Items in a dataset:
_ _ _
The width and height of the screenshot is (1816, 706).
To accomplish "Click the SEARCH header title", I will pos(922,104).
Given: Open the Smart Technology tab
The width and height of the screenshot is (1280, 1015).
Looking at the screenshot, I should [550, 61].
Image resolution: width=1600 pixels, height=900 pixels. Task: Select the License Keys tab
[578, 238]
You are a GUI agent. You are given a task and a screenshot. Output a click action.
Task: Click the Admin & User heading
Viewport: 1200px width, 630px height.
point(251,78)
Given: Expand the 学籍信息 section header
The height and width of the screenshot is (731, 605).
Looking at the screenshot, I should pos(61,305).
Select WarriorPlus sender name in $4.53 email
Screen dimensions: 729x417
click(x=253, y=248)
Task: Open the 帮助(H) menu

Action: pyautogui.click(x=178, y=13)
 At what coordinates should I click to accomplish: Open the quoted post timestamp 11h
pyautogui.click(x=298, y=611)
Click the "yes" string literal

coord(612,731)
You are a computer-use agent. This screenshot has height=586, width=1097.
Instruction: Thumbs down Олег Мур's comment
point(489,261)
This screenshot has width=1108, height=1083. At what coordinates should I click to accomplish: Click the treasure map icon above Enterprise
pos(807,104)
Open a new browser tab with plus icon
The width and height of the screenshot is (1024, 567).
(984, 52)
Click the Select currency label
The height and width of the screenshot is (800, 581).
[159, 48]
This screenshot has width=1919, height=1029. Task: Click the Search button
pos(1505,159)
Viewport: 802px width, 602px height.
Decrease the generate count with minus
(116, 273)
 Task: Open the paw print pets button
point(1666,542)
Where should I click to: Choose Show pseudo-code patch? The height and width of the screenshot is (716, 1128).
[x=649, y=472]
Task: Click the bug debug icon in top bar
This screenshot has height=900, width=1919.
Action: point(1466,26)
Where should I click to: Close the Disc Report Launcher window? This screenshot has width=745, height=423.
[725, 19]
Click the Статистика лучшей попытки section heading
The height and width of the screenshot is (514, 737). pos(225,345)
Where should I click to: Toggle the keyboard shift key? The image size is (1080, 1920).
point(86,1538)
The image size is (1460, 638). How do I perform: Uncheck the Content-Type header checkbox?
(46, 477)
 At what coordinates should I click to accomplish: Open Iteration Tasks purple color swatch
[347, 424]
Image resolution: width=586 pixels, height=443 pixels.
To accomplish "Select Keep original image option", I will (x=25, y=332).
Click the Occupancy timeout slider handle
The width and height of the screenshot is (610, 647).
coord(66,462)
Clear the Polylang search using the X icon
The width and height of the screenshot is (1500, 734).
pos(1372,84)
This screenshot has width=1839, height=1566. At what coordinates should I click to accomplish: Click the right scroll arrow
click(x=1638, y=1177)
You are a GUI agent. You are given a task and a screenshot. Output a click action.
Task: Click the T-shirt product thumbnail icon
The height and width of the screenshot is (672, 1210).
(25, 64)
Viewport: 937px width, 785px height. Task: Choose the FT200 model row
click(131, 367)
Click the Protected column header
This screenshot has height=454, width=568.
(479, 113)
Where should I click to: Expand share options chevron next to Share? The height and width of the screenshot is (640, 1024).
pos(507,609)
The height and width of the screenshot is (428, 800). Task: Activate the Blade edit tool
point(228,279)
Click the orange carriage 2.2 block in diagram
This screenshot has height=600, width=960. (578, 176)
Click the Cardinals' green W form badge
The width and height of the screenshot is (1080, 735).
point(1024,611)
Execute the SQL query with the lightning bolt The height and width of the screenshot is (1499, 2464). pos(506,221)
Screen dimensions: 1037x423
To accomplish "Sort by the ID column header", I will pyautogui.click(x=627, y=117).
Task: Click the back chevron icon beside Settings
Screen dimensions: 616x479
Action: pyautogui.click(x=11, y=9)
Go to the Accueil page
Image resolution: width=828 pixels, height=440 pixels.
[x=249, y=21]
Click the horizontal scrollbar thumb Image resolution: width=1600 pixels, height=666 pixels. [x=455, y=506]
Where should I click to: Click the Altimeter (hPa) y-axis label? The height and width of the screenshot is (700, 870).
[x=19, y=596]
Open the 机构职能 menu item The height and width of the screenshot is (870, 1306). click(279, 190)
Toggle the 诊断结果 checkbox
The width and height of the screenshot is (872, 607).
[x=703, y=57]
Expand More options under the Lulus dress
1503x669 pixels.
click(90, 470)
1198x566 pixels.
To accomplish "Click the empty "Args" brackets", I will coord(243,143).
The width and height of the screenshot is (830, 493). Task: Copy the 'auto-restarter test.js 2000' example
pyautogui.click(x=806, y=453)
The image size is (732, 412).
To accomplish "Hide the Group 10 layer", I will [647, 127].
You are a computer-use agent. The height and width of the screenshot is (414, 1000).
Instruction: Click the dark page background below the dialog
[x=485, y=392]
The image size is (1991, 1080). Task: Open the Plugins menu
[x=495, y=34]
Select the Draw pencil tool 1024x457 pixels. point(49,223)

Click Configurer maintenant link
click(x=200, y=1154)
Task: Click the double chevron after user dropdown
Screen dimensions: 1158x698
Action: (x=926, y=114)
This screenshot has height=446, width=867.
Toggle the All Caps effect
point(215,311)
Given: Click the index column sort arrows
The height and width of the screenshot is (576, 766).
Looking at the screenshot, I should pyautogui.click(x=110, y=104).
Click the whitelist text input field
_ _ _
• _Description of the task_
Reproduce every line of the data above verbatim, with no changes.

• _Result below_
The width and height of the screenshot is (1816, 706).
To accomplish "Click the SEARCH header title", I will pos(922,104).
Given: Open the Smart Technology tab
The width and height of the screenshot is (1280, 1015).
Looking at the screenshot, I should [550, 61].
Image resolution: width=1600 pixels, height=900 pixels. Task: Select the License Keys tab
[578, 238]
You are a GUI agent. You are given a task and a screenshot. Output a click action.
Task: Click the Admin & User heading
Viewport: 1200px width, 630px height.
point(251,78)
Given: Expand the 学籍信息 section header
The height and width of the screenshot is (731, 605).
Looking at the screenshot, I should pos(61,305).
Select WarriorPlus sender name in $4.53 email
Screen dimensions: 729x417
click(x=253, y=248)
Task: Open the 帮助(H) menu

Action: pyautogui.click(x=178, y=13)
 At what coordinates should I click to accomplish: Open the quoted post timestamp 11h
pyautogui.click(x=298, y=611)
Click the "yes" string literal

coord(612,731)
You are a computer-use agent. This screenshot has height=586, width=1097.
Instruction: Thumbs down Олег Мур's comment
point(489,261)
This screenshot has width=1108, height=1083. At what coordinates should I click to accomplish: Click the treasure map icon above Enterprise
pos(807,104)
Open a new browser tab with plus icon
The width and height of the screenshot is (1024, 567).
(984, 52)
Click the Select currency label
The height and width of the screenshot is (800, 581).
[159, 48]
This screenshot has width=1919, height=1029. Task: Click the Search button
pos(1505,159)
Viewport: 802px width, 602px height.
Decrease the generate count with minus
(116, 273)
 Task: Open the paw print pets button
point(1666,542)
Where should I click to: Choose Show pseudo-code patch? The height and width of the screenshot is (716, 1128).
[x=649, y=472]
Task: Click the bug debug icon in top bar
This screenshot has height=900, width=1919.
Action: point(1466,26)
Where should I click to: Close the Disc Report Launcher window? This screenshot has width=745, height=423.
[725, 19]
Click the Статистика лучшей попытки section heading
The height and width of the screenshot is (514, 737). pos(225,345)
Where should I click to: Toggle the keyboard shift key? The image size is (1080, 1920).
point(86,1538)
The image size is (1460, 638). How do I perform: Uncheck the Content-Type header checkbox?
(46, 477)
 At what coordinates should I click to accomplish: Open Iteration Tasks purple color swatch
[347, 424]
Image resolution: width=586 pixels, height=443 pixels.
To accomplish "Select Keep original image option", I will (x=25, y=332).
Click the Occupancy timeout slider handle
The width and height of the screenshot is (610, 647).
coord(66,462)
Clear the Polylang search using the X icon
The width and height of the screenshot is (1500, 734).
pos(1372,84)
This screenshot has width=1839, height=1566. At what coordinates should I click to accomplish: Click the right scroll arrow
click(x=1638, y=1177)
You are a GUI agent. You are given a task and a screenshot. Output a click action.
Task: Click the T-shirt product thumbnail icon
The height and width of the screenshot is (672, 1210).
(25, 64)
Viewport: 937px width, 785px height. Task: Choose the FT200 model row
click(131, 367)
Click the Protected column header
This screenshot has height=454, width=568.
(479, 113)
Where should I click to: Expand share options chevron next to Share? The height and width of the screenshot is (640, 1024).
pos(507,609)
The height and width of the screenshot is (428, 800). Task: Activate the Blade edit tool
point(228,279)
Click the orange carriage 2.2 block in diagram
This screenshot has height=600, width=960. (578, 176)
Click the Cardinals' green W form badge
The width and height of the screenshot is (1080, 735).
point(1024,611)
Execute the SQL query with the lightning bolt The height and width of the screenshot is (1499, 2464). pos(506,221)
Screen dimensions: 1037x423
To accomplish "Sort by the ID column header", I will pyautogui.click(x=627, y=117).
Task: Click the back chevron icon beside Settings
Screen dimensions: 616x479
Action: pyautogui.click(x=11, y=9)
Go to the Accueil page
Image resolution: width=828 pixels, height=440 pixels.
[x=249, y=21]
Click the horizontal scrollbar thumb Image resolution: width=1600 pixels, height=666 pixels. [x=455, y=506]
Where should I click to: Click the Altimeter (hPa) y-axis label? The height and width of the screenshot is (700, 870).
[x=19, y=596]
Open the 机构职能 menu item The height and width of the screenshot is (870, 1306). click(279, 190)
Toggle the 诊断结果 checkbox
The width and height of the screenshot is (872, 607).
[x=703, y=57]
Expand More options under the Lulus dress
1503x669 pixels.
click(90, 470)
1198x566 pixels.
To accomplish "Click the empty "Args" brackets", I will coord(243,143).
The width and height of the screenshot is (830, 493). Task: Copy the 'auto-restarter test.js 2000' example
pyautogui.click(x=806, y=453)
The image size is (732, 412).
To accomplish "Hide the Group 10 layer", I will [647, 127].
You are a computer-use agent. The height and width of the screenshot is (414, 1000).
Instruction: Click the dark page background below the dialog
[x=485, y=392]
The image size is (1991, 1080). Task: Open the Plugins menu
[x=495, y=34]
Select the Draw pencil tool 1024x457 pixels. point(49,223)

Click Configurer maintenant link
click(x=200, y=1154)
Task: Click the double chevron after user dropdown
Screen dimensions: 1158x698
Action: (x=926, y=114)
This screenshot has height=446, width=867.
Toggle the All Caps effect
point(215,311)
Given: Click the index column sort arrows
The height and width of the screenshot is (576, 766).
Looking at the screenshot, I should pyautogui.click(x=110, y=104).
Click the whitelist text input field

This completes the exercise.